Medical researchers at University of California in Los Angeles found medications recommended in national guidelines for heart failure are cost-effective in saving patient lives and could also provide financial savings for the national health care system. The findings of the team led by Gregg Fonarow, director of the cardiomyopathy center at UCLA, appear in the 2 April issue of the Journal of the American College of Cardiology (paid subscription required).

Fonarow’s team used a computer model to calculate the incremental cost effectiveness of three types of medications for heart failure recommended in national guidelines developed by the American College of Cardiology and the American Heart Association:

Angiotensin-converting enzyme (ACE) inhibitors, which relax blood vessels by preventing an enzyme that produces angiotensin II, a substance causing blood vessels to narrow and raise blood pressure

Beta-blockers, which target beta receptors found on cells of the heart muscles that respond to hormones like epinephrine or adrenaline, and cause the heart to beat more slowly and with less force

Aldosterone antagonists, which block receptors in the body for the hormone aldosterone, causing the kidneys to get rid of more fluid by increasing urine output, resulting in lower blood pressure, less total blood volume, and lower workload on the heart.

Fonarow and colleagues drew data from representative studies of patients with mild to moderate chronic heart-failure, as well as data from previous clinical trials and government statistics.
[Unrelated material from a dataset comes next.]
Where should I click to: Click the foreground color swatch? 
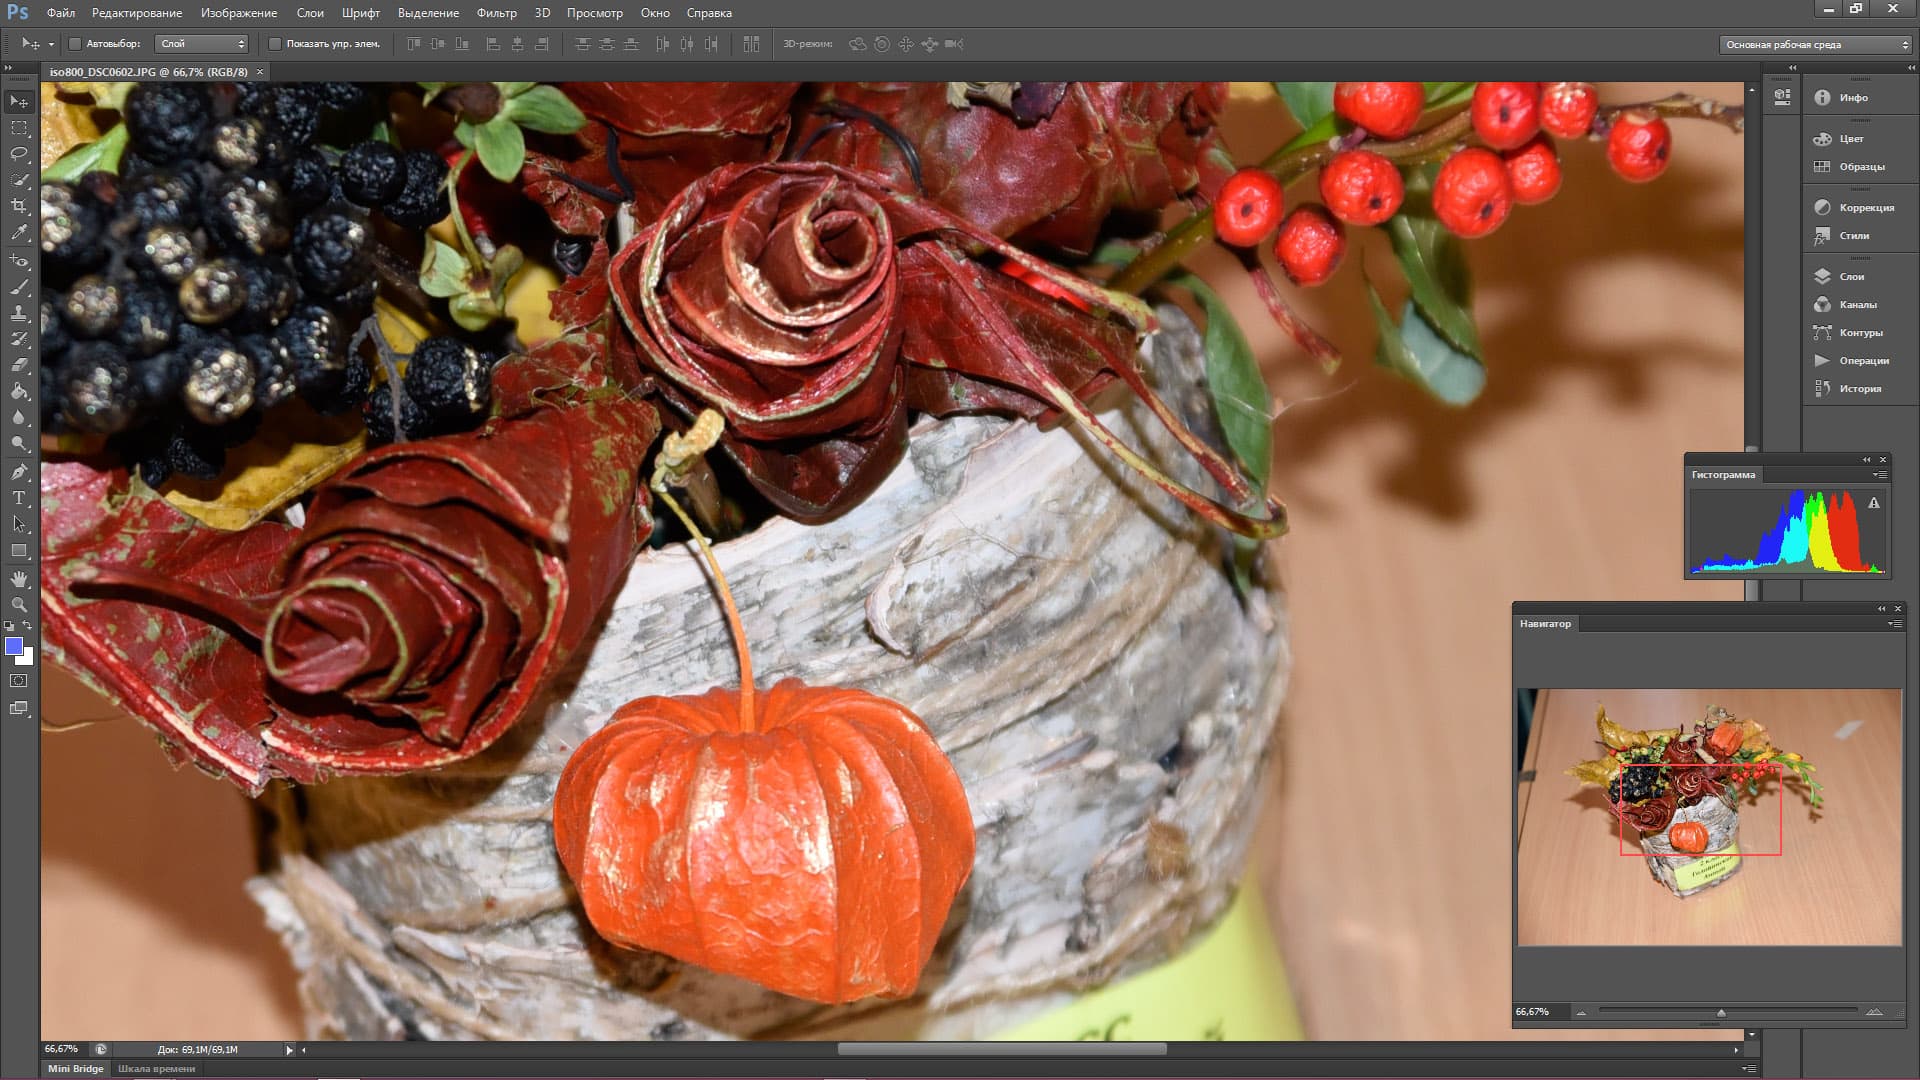pyautogui.click(x=14, y=647)
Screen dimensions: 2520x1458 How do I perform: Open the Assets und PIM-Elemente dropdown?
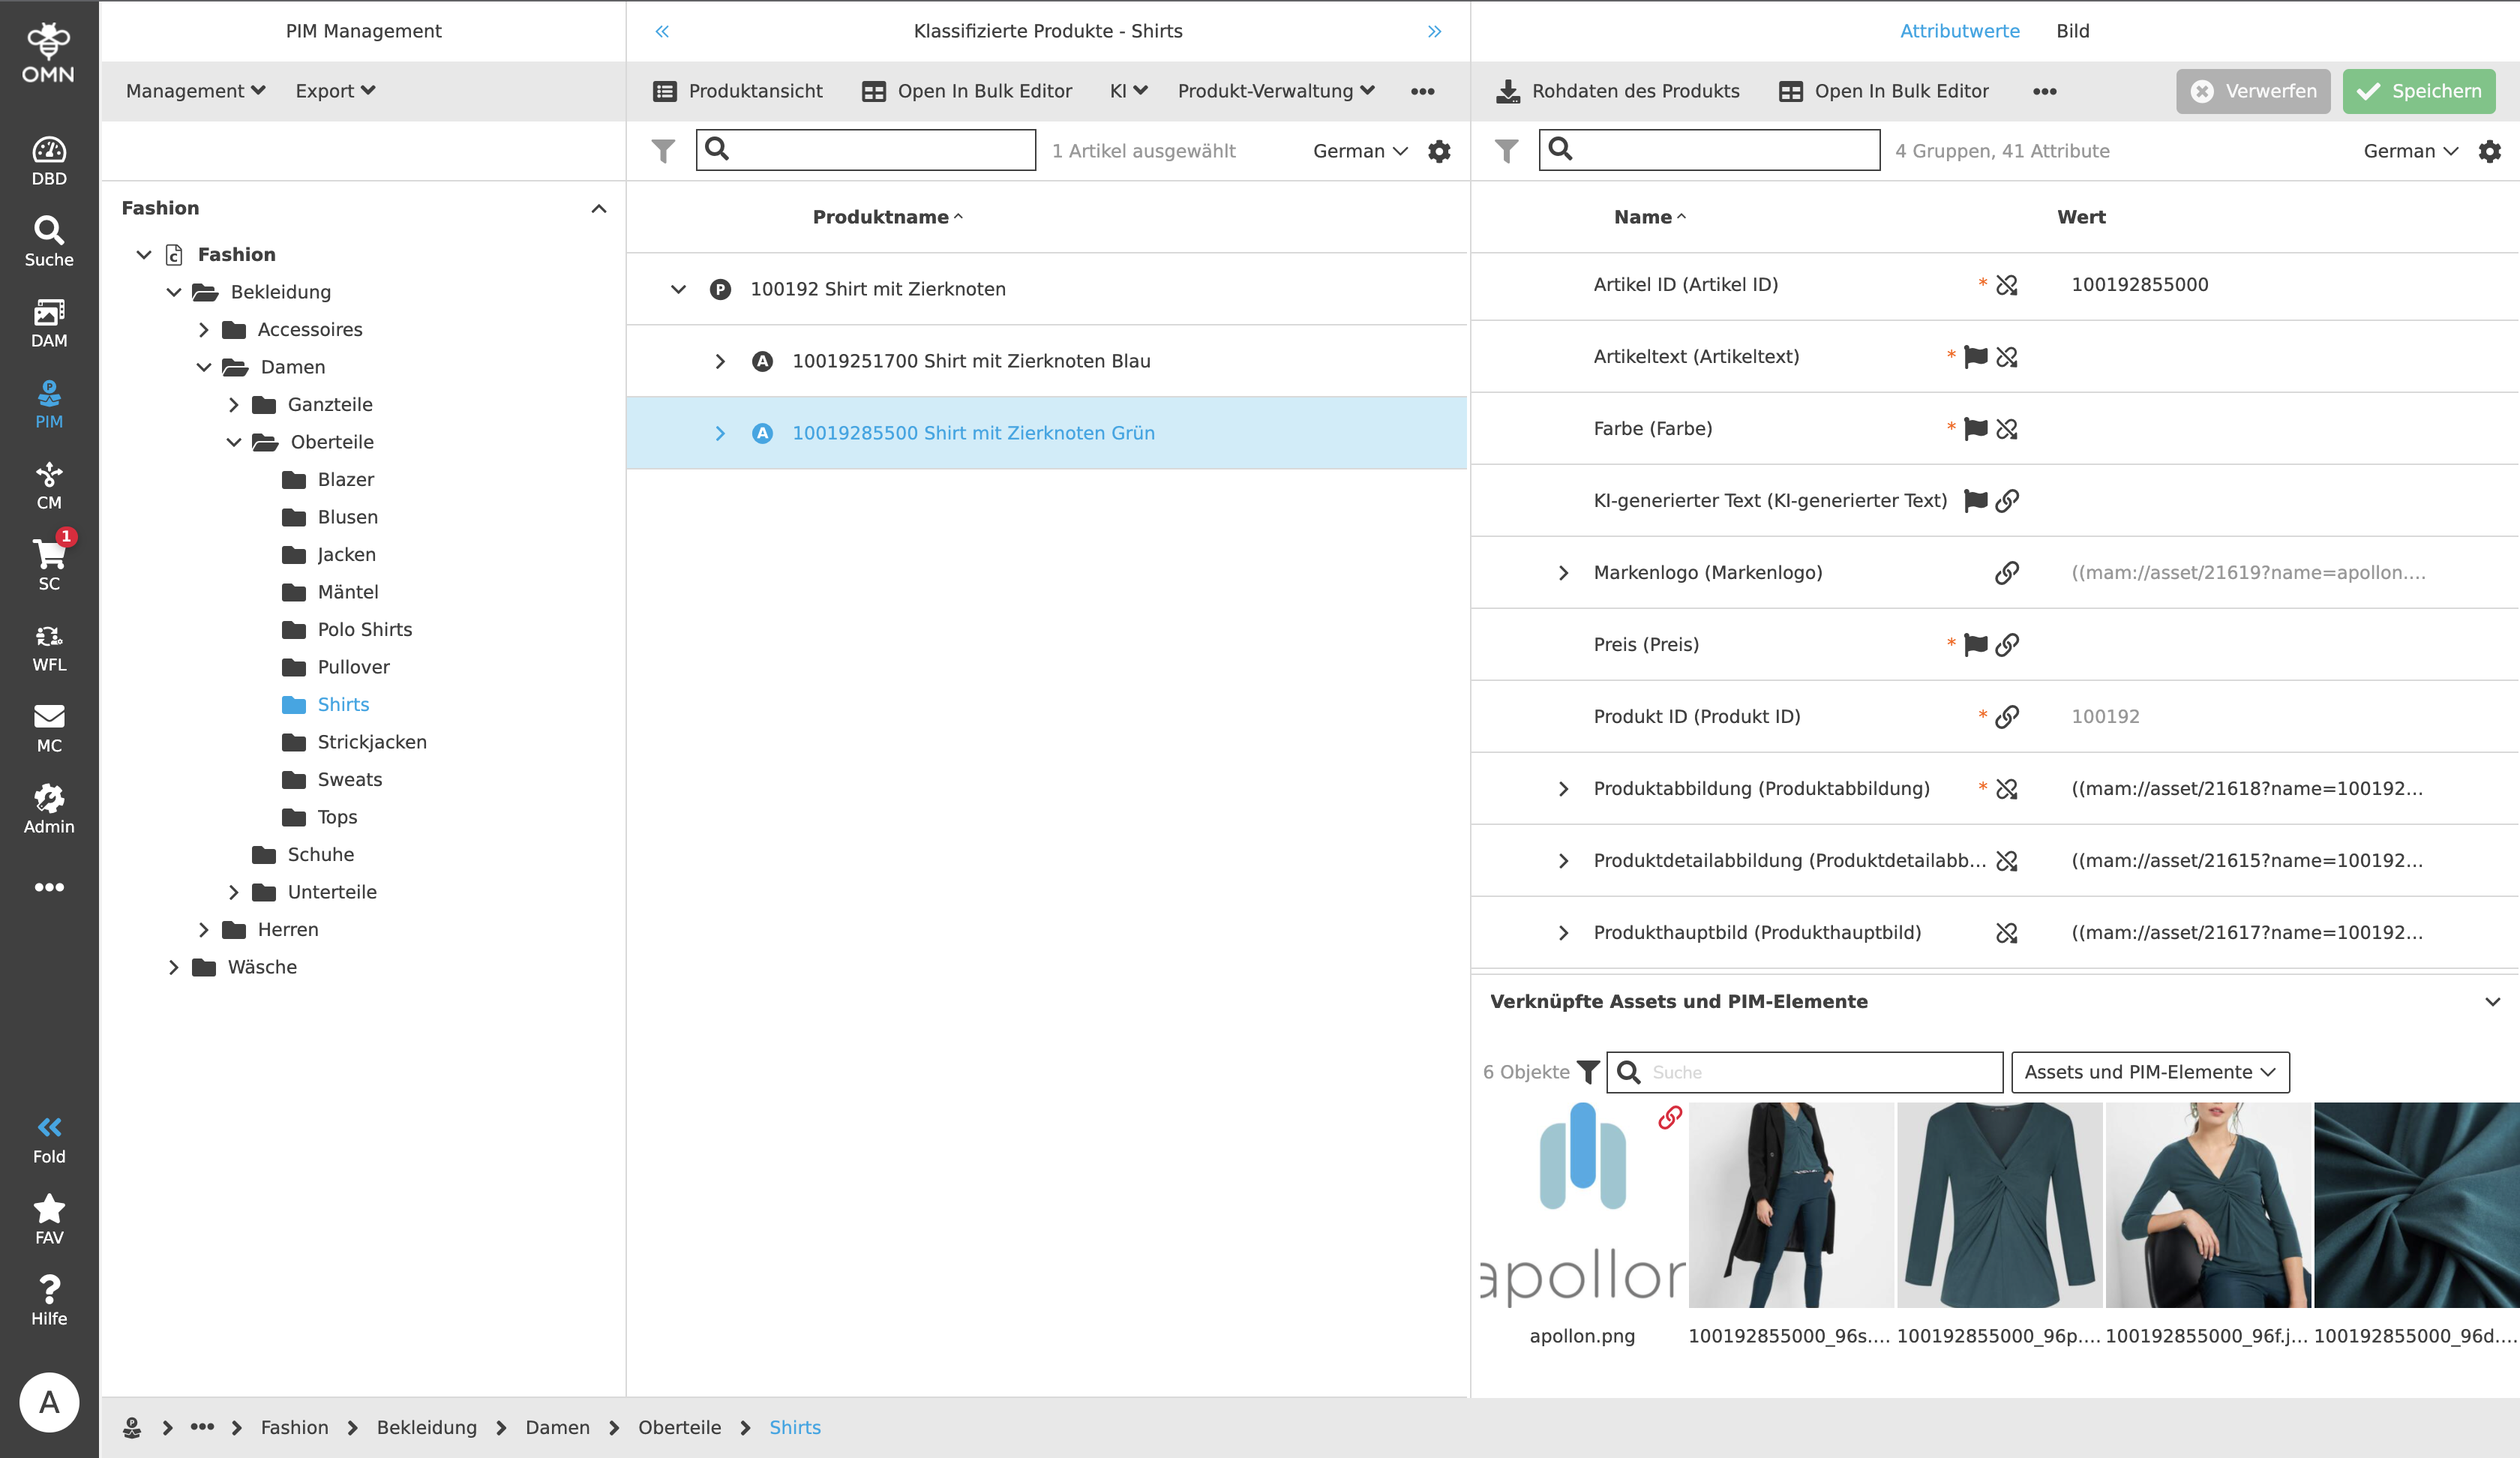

The patients had weakened left ventricles in their hearts and symptoms of heart failure that can occur when the ventricle can no longer pump enough blood to the body’s other organs. In this condition, fluid can build up in the lungs, so most patients take a diuretic.

The researchers used a mathematical model, called a Markov model that estimates probability distributions, to calculate the incremental and cumulative contributions of the three medications, in terms of health and cost benefits compared to diuretics alone. Cost computations included medications (including generics), as well as inpatient and outpatient care. Benefits were calculated with an industry-standard measure of quality-adjusted life years.

Fonarow and colleagues found that patients receiving one or a combination of these medications also have with lower financial costs and a higher quality of life than patients receiving a diuretic alone. The team found patients taking all three guideline-directed medications are also those with the greatest gains in quality-adjusted life years. (The calculations show associations of events, and not necessarily causes and effects.)

“We found that use of one or more of these key medications in combination was associated with significant health gains while at the same time being cost-effective or providing a cost savings,” says Fonarow. Those savings were calculated from different treatment scenarios with cost-effective interventions defined as providing good value with a cost of less than $50,000 per quality-adjusted life year, a general standard in health care.

The researchers found the incremental cost-effectiveness ratio of adding each medication was less than $1,500 for each additional quality-adjusted life year for patients. In some cases, the medications resulted in cost savings, when patients’ lives were extended at lower costs to the health care system.

“Given the high health care value provided by these medical therapies for heart failure, reducing patient costs for these medications or even providing a financial incentive to promote adherence is likely to be advantageous to patients as well as the health care system,” notes Fonarow. “Further resources should be allocated to ensure full adherence to guideline-directed medical therapies for heart failure patients to improve outcomes, provide high-value care, and minimize health care costs.”